Records from a data source.
####
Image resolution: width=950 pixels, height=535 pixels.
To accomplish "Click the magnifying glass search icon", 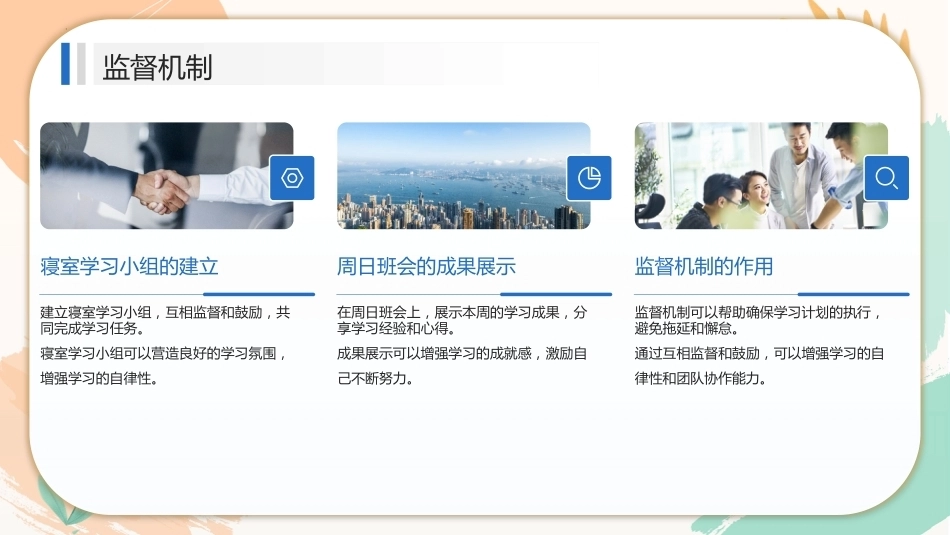I will tap(886, 178).
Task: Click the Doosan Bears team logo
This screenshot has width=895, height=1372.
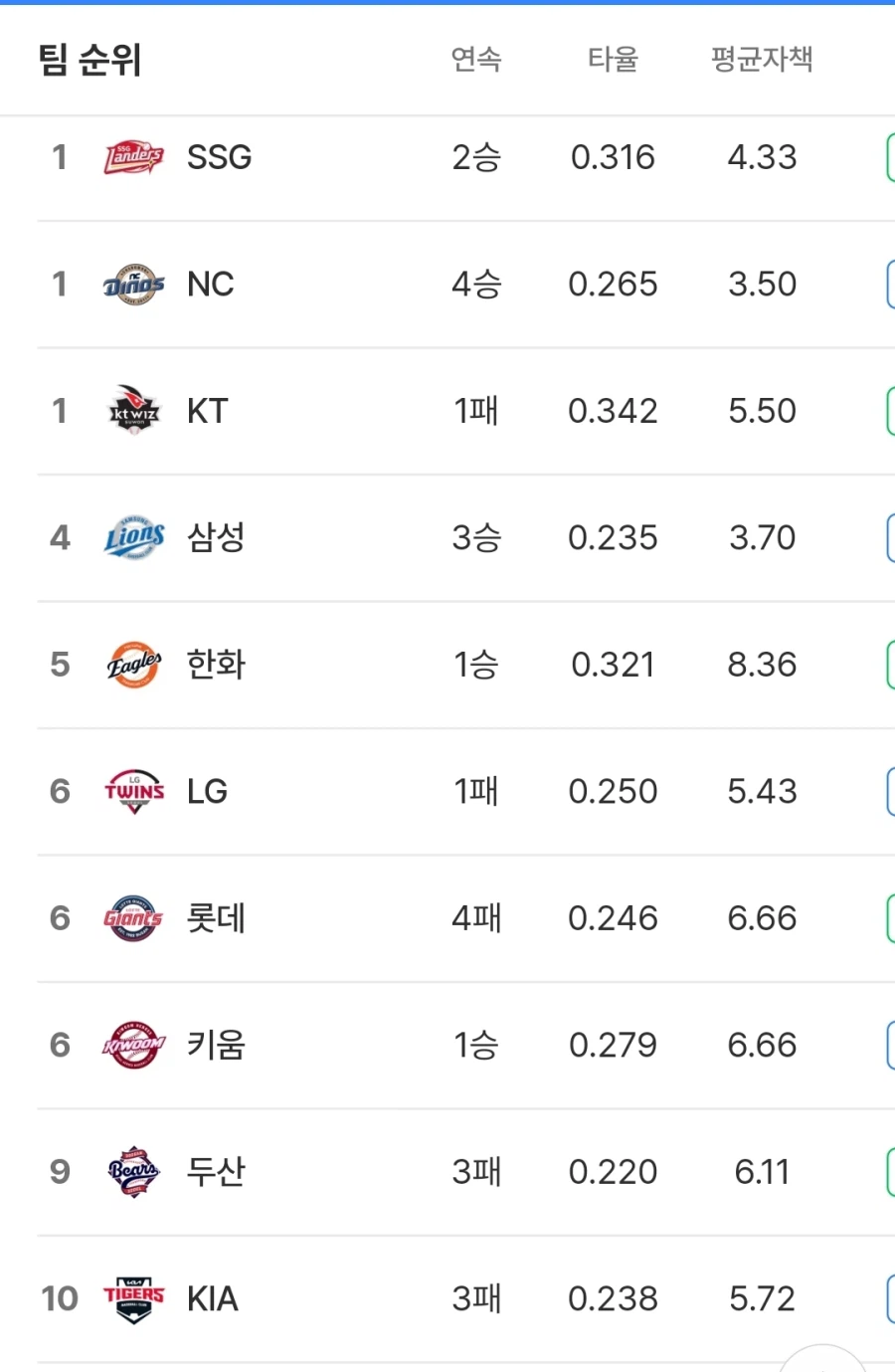Action: [134, 1172]
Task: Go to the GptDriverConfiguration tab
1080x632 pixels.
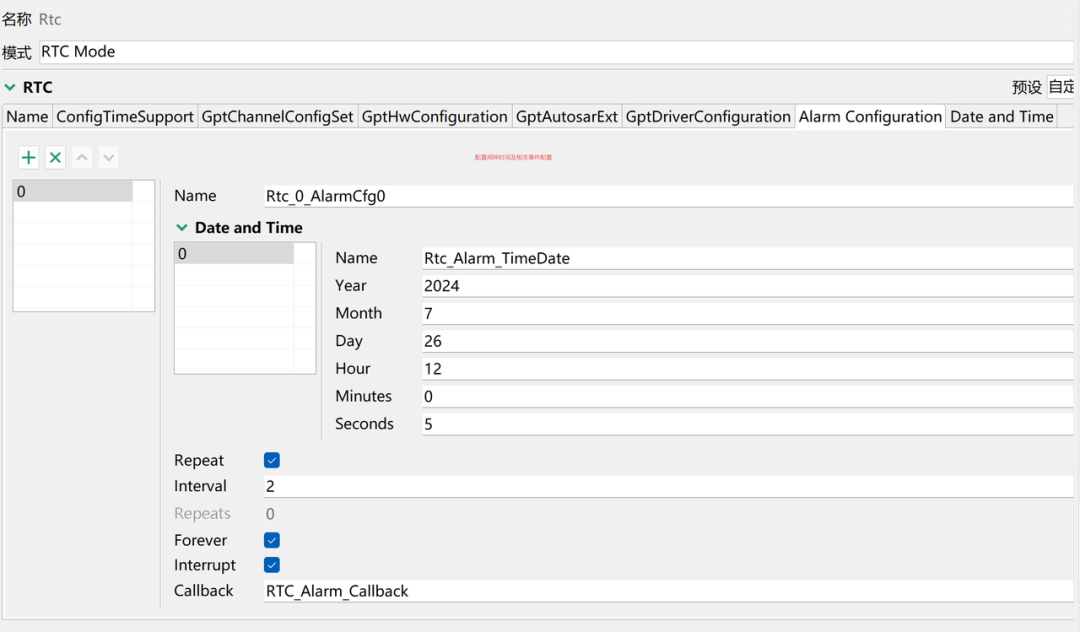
####
WHAT IS REQUIRED. Within the entries above, how many lines include the word "pixels"? Respond with the number only.

EXERCISE ANSWER. 2